Morlocks: Adventures in Relocation

Settling in is a long and painstaking process.  Here I was thinking that once our container gets delivered and the boxes get opened we’ll just be a hop, skip and jump away from getting back into gear, after five months of floating in transit.  It’s now six weeks in the new place, and there’s still a seemingly endless circuit of odd-jobs people trooping through almost every other day.  

We’ve had innumerable visits of electricians, locksmiths, carpenters, plumbers, pest control people, haulers, fixers, cleaners, and often scammers. It’s doubtless fed by the fact that I’m allergic to DIY and have developed a sense of inadequacy and sloth towards all things manual or technical. Over the last month, it has resulted in this pronounced Eloi-Morlock dynamic (a la Time Machine), with packs of predatory handymen (whom I am unable to benchmark against the market, as am so disconnected), popping out of their wells and helping themselves to a sometimes questionably earned livelihood at our expense.

The carpenter left a short while ago, and I’m sure he must have been here a couple of dozen times already. I have to make an effort now to remember just what he does on every visit, as he’s now working at a rarefied level not visible to the naked eye, or to the amateur client. He’s perfected his business model along the lines of tar-baby consultants. He looks busy enough, sounds noisy enough, and fills the evening neatly, but leaves just enough to do for the next time. His tools have been sitting in the drawing room corner for weeks, left there in what must be the custom of marking territory with the species. We’re so defenseless with him. He has this “I’ll solve your problems, go any length for you, and pray for you all night” kind of attitude, with just a touch of the “I’m just a poor boy, nobody loves me” look and manner. He’s pulling it off flawlessly.

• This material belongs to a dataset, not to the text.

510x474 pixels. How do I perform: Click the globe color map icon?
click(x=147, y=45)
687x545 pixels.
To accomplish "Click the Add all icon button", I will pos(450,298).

We got wiser with the electrician duo though, who pushed their luck with their otherwise admirable growth-mindset driving an almost daily price inflation. They didn’t bother to wheedle us with subtlety or effective diversionary tactics. They did try a bit of it…so on being asked the price at the end of the day, one of them would randomly throw a crazy number, as if to test the limits of my sanity, but would pull the punch just a little by saying “the work amounts to x” (“x bantay hain” in the original version), the suggestion being that the number was arrived at through a very rational and complex value-based pricing algorithm (“man I just work here – it’s the pricing model”). It was a massive fail.

The client in a skewed handyman-client relationship is already gnawed by the uneasy sense of being a gullible Simple Simon, but is too comfortable to break the charade. However, when the handyman is theatrically gauche, with “affection beaming in one eye, and calculation shining out of the other”, as Dickens put it in Martin Chuzzlewit, even a dumb client can stiffen the sinews and call it quits. He does it, though, in a kind of spontaneous and short-lived over-reaction, to release his pent-up frustration…in a churlish tone of “I know I’m being bamboozled, and won’t have any of it you rascal!!”, but there’s a tremulous undertone of “..but then again I don’t know by how much, and I’m too lazy to fix the problem myself, so just have a little more finesse in your extortion would you, and we can get back to playing our charade”.